Williams and other coaches invited girls from the varsity high school basketball team to come to practice, but it wasn’t for the typical role model pep talk or coaching pointers.

According to Teach Like a Champion:

No, Darryl skipped the things mentors usually get asked to do and asked the varsity girls instead to practice with his girls—to participate in the drills alongside the younger girls but to practice like they would in a varsity practice. To model what it meant to them to practice.

Williams explained that the experience instantly changed the perspective of the girls on his young and inexperienced team, which included many who had never previously played.

“You should have seen their faces when they understood that for varsity girls, the layup line is full-speed,” Williams said.

The coach said that giving his players an opportunity to experience how serious athletes approach the game opened their eyes in ways a talk about teamwork or hustle couldn’t do.

“They never had to say a word, those girls, but the learning was deep. Seeing the level of focus and concentration from the older girls was a revelation to the younger girls: How ready they were when an activity started. How locked-in mentally. How they listened and used feedback . . . These things were suddenly clear,” Teach Like a Champion reports.

“Darryl says it was an epiphany for his girls. All of a sudden they understood in a day-to-day sense what it meant to be a serious athlete. Nobody had to explain anything.”

Education researchers have studied how age segregation in schools can undermine the development of responsibility.

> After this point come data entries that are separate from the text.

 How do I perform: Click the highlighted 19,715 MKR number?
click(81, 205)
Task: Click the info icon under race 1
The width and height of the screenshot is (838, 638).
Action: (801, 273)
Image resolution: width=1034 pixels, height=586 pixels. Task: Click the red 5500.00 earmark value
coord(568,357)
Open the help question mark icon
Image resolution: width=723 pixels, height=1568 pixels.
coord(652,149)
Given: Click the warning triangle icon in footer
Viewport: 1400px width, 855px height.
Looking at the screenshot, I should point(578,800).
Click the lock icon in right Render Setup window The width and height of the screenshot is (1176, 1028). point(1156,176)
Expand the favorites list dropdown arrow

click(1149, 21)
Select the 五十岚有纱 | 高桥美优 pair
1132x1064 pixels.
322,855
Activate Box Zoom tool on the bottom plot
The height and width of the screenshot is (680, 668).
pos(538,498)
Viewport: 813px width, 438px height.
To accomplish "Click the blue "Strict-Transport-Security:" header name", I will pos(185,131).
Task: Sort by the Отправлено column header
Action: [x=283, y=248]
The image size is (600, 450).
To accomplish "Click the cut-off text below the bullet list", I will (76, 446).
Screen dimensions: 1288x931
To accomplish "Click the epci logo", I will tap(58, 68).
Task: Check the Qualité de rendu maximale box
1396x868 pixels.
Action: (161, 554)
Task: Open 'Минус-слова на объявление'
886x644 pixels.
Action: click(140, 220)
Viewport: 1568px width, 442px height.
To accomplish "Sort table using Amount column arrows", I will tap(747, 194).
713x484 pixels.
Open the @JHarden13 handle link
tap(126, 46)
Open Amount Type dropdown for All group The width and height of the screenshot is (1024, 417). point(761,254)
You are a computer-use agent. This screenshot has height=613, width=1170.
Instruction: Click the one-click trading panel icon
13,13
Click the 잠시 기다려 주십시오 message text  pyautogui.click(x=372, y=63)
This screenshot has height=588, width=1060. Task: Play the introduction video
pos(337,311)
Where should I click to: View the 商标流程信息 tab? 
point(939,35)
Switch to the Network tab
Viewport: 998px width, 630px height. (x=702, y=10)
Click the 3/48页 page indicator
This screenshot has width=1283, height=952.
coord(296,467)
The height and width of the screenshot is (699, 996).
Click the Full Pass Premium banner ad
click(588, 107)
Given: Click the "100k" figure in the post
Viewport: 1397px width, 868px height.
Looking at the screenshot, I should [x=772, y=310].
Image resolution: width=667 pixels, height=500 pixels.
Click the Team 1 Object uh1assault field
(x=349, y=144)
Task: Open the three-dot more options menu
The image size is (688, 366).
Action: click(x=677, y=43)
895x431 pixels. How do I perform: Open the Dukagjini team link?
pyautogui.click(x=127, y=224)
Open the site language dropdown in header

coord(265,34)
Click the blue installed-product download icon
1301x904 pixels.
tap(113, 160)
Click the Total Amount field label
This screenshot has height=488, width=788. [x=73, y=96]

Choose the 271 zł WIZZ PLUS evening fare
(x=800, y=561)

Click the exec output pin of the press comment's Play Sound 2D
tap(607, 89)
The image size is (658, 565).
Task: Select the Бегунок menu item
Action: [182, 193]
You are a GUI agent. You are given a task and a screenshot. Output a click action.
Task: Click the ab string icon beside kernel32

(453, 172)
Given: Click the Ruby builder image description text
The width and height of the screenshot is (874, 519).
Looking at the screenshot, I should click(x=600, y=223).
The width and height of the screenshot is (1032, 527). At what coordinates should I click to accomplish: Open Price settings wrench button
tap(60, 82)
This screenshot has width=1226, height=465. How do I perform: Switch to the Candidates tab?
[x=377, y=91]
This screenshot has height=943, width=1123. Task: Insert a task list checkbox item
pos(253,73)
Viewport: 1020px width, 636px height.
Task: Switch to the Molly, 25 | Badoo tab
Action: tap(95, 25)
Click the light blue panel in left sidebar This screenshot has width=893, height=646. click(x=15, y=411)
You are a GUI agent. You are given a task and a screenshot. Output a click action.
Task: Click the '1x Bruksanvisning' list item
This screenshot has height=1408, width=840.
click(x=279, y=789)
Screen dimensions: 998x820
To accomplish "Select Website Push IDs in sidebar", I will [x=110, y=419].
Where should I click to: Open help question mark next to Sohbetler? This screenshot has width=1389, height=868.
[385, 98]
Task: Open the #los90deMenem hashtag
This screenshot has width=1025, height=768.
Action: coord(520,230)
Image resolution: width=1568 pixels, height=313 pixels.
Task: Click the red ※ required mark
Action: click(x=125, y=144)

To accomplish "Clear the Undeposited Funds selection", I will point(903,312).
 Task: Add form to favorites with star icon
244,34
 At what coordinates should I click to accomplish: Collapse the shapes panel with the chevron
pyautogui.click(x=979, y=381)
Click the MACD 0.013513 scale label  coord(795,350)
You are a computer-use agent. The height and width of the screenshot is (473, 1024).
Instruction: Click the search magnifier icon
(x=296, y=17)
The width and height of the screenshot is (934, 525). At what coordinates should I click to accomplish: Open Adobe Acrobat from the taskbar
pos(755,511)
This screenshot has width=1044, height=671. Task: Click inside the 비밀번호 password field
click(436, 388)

Murray Milner, scholar at the Institute for Advanced Studies in Culture at the University of Virginia, wrote in Freaks, Geeks, and Cool Kids that “A system of increasing privileges and responsibilities linked to the year in school can increase the sense of community and reduce competition.”

Williams’ approach of letting local high school girls model how serious athletes put their full effort into practice undoubtedly improved his 5th-grade team both on and off the field.

A growing movement of coaches at the Positive Coaching Alliance are working with professional athletes to help locals create “Better Athletes, Better People” through a variety of resources, from workshops, to online courses, to certifications.

“The Positive Coach uses the power of positive reinforcement to pursue winning and the more important goals of teaching life lessons through sports,” according to the group’s website.